Segment Open

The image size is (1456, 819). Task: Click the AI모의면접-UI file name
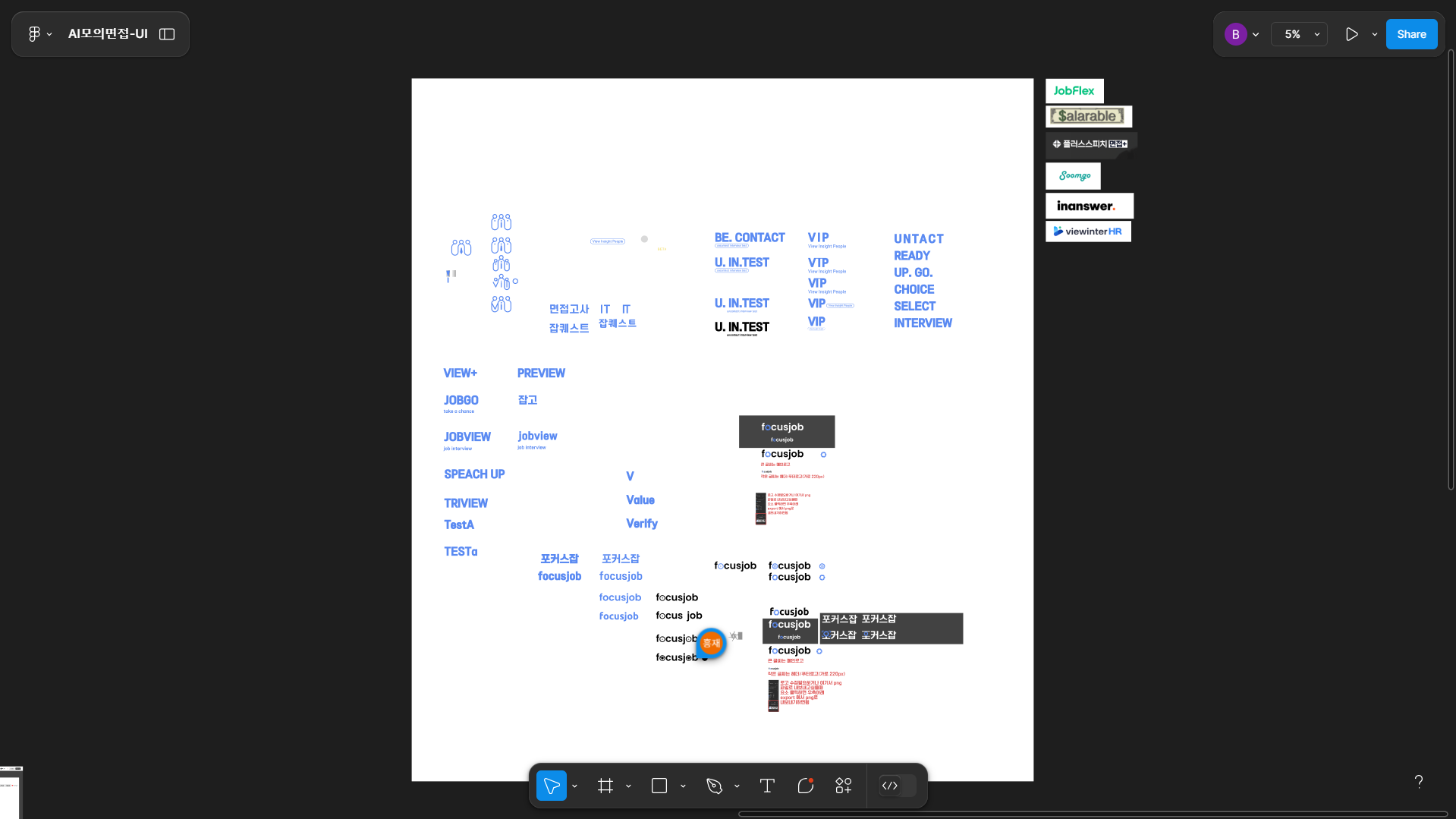point(108,34)
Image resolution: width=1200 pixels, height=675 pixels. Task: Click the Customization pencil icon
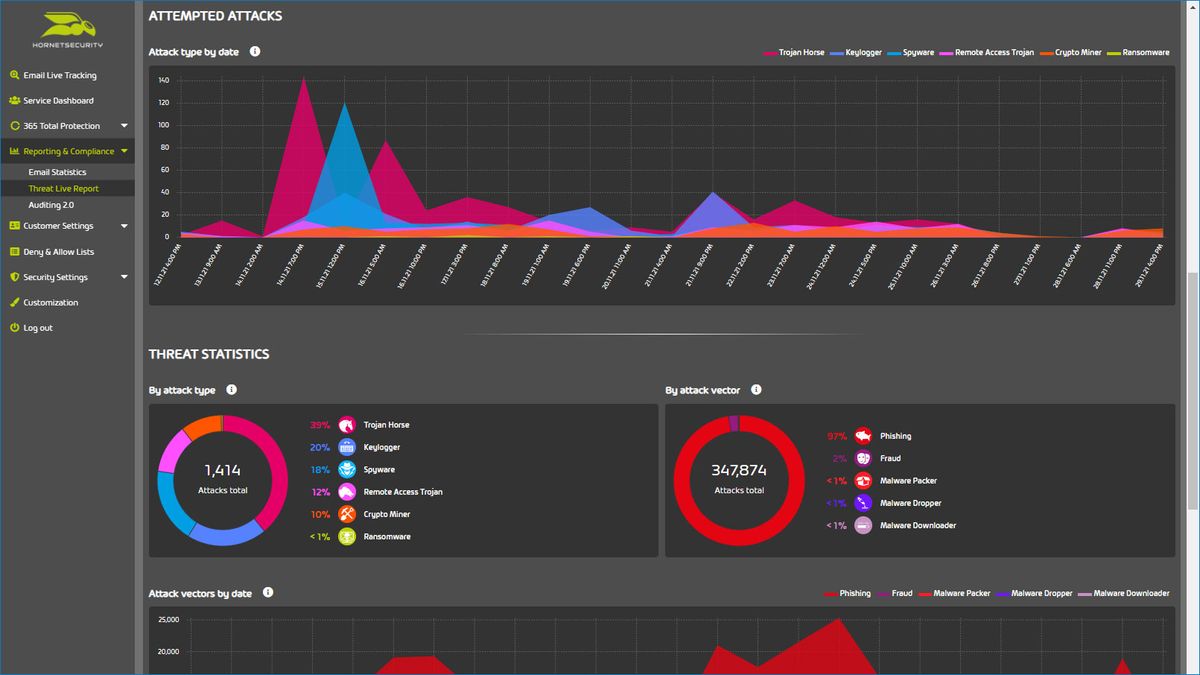point(14,302)
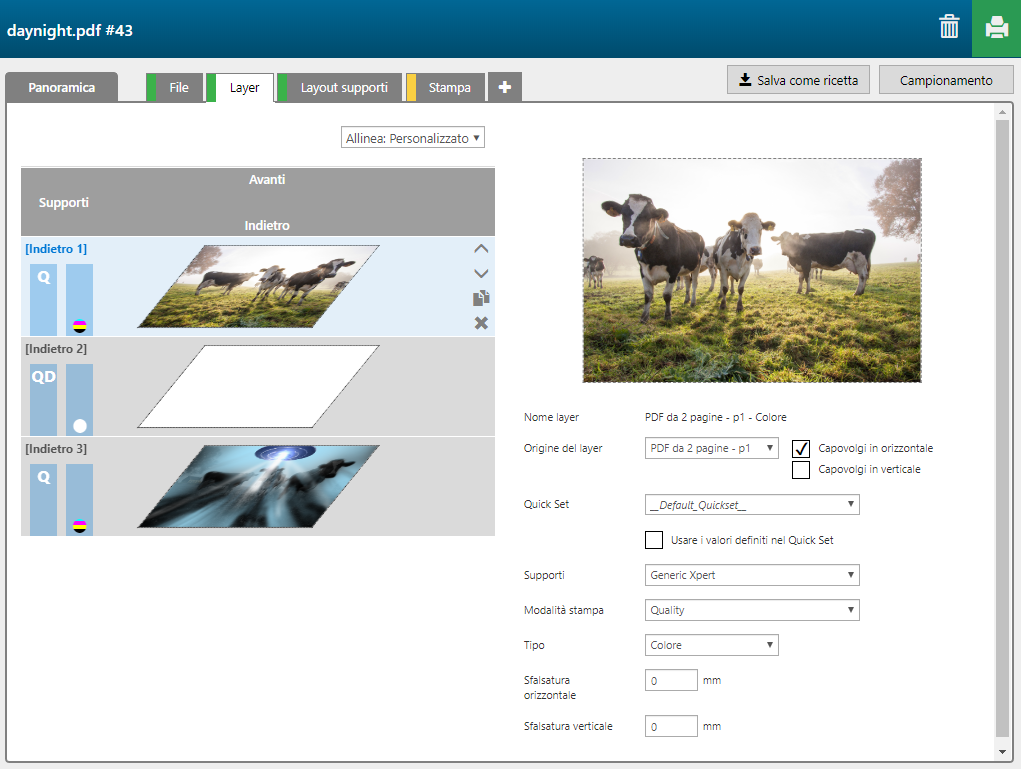The width and height of the screenshot is (1021, 769).
Task: Uncheck Capovolgi in orizzontale
Action: (x=801, y=449)
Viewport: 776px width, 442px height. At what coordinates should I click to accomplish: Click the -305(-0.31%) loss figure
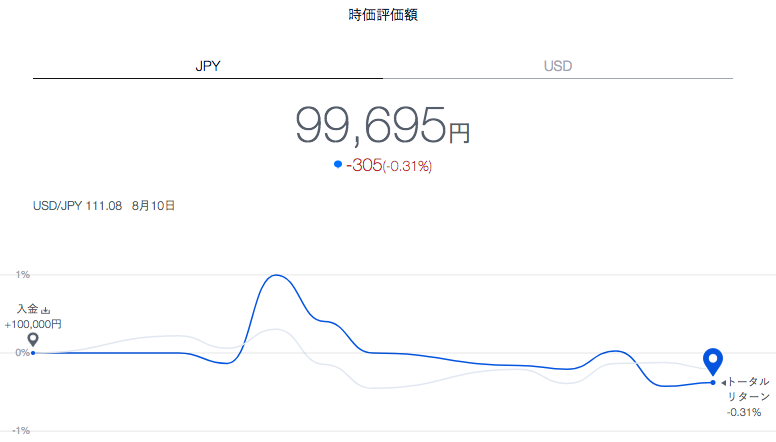389,165
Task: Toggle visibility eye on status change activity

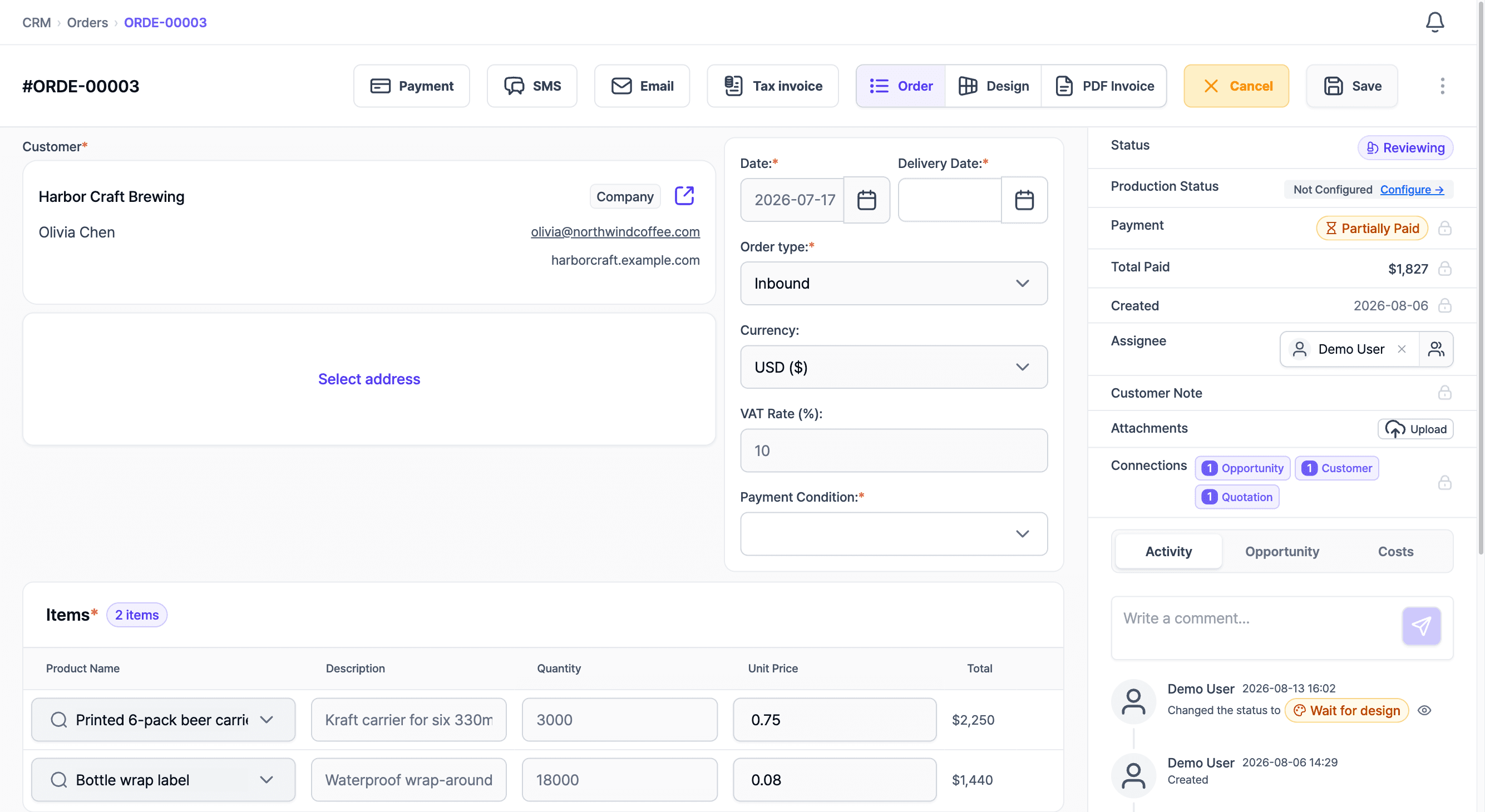Action: pos(1424,710)
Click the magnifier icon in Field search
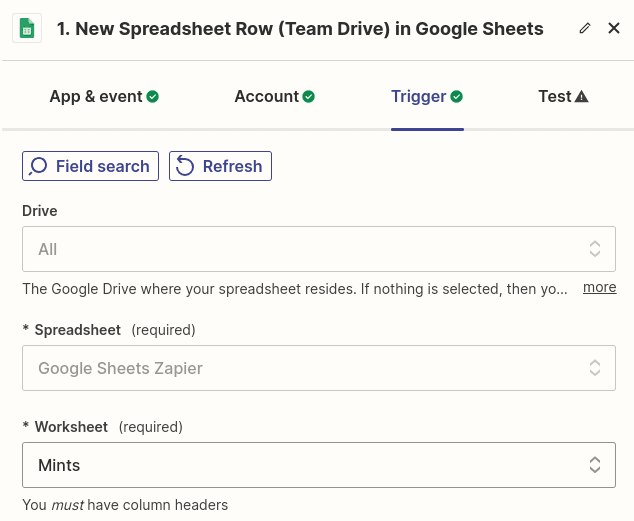The width and height of the screenshot is (634, 521). [x=39, y=167]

Segment Closed

YOUR TASK — Write out exactly the lines from the line containing "Task: Toggle visibility" through the last line of the listing above, please, and leave out any pictures.

FINISHED EXERCISE —
Task: Toggle visibility eye on status change activity

Action: pos(1424,710)
Click the magnifier icon in Field search
The width and height of the screenshot is (634, 521). [x=39, y=167]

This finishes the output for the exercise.